Dün idi. Önce telefonda titrek bir ses. Ben boşanma davası bakmam ki. Ama sizi tanıyorum ve sizden başkasına güvenemem diyor. O kadar titrek ki sesi. İşin içinde “güvenmek” ve “kurtarılmak” kelimeleri girdiğinde “hayır” kelimesi benim için sözlükten çıkıyor. Beklerken içim sıkılıyor. Kafamın içinde bir yankı. “Ben boşanma davası bakmam ki”.

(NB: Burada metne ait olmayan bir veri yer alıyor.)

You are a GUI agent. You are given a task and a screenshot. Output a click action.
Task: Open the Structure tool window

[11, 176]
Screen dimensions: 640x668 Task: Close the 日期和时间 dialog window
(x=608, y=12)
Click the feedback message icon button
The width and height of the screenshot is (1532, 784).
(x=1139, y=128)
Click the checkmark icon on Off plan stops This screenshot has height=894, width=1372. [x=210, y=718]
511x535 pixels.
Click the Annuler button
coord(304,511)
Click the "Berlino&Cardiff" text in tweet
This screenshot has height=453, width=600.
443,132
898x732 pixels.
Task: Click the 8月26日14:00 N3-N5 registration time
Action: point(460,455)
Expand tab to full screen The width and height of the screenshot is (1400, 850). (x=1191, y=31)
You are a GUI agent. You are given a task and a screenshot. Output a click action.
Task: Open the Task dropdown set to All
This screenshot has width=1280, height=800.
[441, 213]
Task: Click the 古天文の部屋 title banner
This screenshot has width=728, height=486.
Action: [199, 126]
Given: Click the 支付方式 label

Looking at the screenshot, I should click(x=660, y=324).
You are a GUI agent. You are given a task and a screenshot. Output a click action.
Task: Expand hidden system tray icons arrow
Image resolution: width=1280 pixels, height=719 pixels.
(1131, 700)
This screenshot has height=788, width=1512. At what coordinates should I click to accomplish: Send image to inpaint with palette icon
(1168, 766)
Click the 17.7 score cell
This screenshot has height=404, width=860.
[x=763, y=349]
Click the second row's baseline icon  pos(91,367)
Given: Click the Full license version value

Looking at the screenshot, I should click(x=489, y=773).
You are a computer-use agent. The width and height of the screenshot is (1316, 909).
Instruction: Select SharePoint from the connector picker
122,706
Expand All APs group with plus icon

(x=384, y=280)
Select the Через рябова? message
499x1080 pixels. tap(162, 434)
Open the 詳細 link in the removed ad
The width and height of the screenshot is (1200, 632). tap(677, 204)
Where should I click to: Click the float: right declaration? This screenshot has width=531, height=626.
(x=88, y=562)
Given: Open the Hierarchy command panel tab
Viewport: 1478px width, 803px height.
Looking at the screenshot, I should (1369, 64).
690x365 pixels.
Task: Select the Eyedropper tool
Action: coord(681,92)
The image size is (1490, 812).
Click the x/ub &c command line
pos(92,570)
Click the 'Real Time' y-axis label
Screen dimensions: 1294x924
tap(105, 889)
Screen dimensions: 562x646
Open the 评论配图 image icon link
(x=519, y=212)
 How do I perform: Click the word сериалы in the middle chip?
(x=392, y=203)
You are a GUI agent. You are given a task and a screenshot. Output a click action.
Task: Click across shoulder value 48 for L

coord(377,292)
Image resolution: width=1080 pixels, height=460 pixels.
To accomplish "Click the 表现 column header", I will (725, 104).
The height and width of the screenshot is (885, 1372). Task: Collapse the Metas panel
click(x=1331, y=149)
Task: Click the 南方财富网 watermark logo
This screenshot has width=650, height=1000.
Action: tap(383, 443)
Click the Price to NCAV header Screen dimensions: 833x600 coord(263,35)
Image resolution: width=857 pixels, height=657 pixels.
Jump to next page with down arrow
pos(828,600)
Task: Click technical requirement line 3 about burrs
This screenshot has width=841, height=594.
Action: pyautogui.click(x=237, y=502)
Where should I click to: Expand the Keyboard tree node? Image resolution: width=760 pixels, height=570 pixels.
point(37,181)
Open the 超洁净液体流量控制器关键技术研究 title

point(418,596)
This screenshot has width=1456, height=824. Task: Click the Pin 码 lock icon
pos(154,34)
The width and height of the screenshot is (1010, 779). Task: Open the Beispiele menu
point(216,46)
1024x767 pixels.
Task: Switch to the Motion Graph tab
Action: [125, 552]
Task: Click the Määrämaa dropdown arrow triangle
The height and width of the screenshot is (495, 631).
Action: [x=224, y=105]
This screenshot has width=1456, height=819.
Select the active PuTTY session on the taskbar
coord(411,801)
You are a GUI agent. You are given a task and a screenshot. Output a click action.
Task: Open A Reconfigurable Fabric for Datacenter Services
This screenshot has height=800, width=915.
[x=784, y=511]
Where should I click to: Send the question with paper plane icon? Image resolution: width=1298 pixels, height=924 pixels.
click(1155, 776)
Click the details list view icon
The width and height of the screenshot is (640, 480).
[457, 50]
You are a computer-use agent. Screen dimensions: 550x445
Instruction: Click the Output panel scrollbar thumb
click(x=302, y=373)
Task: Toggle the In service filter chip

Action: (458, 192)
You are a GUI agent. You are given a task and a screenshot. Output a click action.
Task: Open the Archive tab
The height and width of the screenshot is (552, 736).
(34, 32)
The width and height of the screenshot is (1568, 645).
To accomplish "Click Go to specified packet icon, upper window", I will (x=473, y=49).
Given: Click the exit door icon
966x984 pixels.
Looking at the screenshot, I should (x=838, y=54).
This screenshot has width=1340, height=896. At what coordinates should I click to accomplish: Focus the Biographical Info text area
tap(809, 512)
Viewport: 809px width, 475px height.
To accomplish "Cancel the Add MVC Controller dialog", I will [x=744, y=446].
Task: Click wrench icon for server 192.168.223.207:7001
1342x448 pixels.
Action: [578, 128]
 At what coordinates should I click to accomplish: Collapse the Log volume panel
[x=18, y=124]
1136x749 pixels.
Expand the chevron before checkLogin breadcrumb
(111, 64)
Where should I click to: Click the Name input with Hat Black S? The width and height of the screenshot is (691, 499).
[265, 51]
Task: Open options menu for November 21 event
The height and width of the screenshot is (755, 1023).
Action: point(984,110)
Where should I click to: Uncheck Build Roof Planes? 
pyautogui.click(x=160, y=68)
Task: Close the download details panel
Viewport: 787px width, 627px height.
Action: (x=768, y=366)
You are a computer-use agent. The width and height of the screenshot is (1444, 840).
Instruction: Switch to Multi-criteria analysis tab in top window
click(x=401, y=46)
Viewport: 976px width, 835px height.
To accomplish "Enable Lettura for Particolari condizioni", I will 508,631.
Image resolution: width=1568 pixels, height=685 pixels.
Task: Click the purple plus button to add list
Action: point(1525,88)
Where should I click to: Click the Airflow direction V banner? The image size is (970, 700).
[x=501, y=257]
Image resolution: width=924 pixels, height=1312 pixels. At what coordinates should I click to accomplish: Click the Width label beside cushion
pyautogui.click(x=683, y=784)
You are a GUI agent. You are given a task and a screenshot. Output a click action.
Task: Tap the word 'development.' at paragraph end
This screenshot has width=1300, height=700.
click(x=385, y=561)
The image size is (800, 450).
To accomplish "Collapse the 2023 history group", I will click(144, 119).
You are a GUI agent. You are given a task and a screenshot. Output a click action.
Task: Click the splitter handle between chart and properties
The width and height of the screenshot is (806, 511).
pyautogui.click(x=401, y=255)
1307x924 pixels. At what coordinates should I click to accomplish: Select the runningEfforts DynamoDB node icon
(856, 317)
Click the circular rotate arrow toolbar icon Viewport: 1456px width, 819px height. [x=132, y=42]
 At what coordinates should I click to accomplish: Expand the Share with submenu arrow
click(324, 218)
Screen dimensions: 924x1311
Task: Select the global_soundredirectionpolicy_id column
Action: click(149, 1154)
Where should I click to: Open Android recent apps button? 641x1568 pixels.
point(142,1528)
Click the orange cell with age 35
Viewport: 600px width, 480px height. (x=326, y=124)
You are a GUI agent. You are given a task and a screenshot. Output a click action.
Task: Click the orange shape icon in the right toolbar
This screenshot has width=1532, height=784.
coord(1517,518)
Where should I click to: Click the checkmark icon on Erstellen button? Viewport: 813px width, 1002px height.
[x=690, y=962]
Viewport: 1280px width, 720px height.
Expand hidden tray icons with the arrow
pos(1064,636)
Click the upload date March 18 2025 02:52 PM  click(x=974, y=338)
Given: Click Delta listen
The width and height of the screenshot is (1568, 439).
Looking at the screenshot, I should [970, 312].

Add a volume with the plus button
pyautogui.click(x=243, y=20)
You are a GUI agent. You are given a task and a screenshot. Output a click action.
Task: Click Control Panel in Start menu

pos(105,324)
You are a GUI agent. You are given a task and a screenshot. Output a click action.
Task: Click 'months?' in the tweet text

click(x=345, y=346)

Bir anne geliyor karşıma. Dünya güzeli bir kadın. Bakımsız kalmış gözleri ağlamaktan, bakımsız kalmış yüreği yalnızlıktan. O anlattıkça sarılmak istiyorum. Evet evet, ben sarılmam. Sarılmak istemediğimden değil ama. Konu özetle: anne olmak istemiş, annelikten mutlu. Adam evde vakit geçirmek istemiyor. Çocuğu ile arada bir oynuyor. Oyun arkadaşı yani. Sonra ortalıktan kayboluyor. Sürekli mesaide. Aldatılıyor mu bilmiyor kadın. Esasen aldatılıyor olsa bile umrunda değil. Yorulmuş. Her şeyle mücadele etmekten yorulmuş. Ben çocuğu istedim, anlaşalım, boşanalım yeterki diyor. Kadın üzgün. Ağlayarak gidiyor. Adamı arıyorum. Yılgın bir ses. Ofise gelip anlaşma koşulları üzerinde görüşmek istiyor. Müvekkilimden onay alıyorum. Adam geliyor. Hikaye aynı hikaye değil bence. Tanışmışlar, aşık olmuşlar. Arkadaş olmamışlar. Olamamışlar çünkü hızlıca evlilik, çocuk, bir anda kucakta bebek. “Çocuk güzel ama” diyor, “ben hiçbir şey paylaşamıyorum.” “Aldatmıyorum eşimi. Ama eşim kelimesinin cevabını onda bulamıyorum. Niye konuşmadıklarını soruyorum. “Ne konuşacağımı bilmiyorum ki” diyor. Gidiyor. Düşünmeye başlıyorum.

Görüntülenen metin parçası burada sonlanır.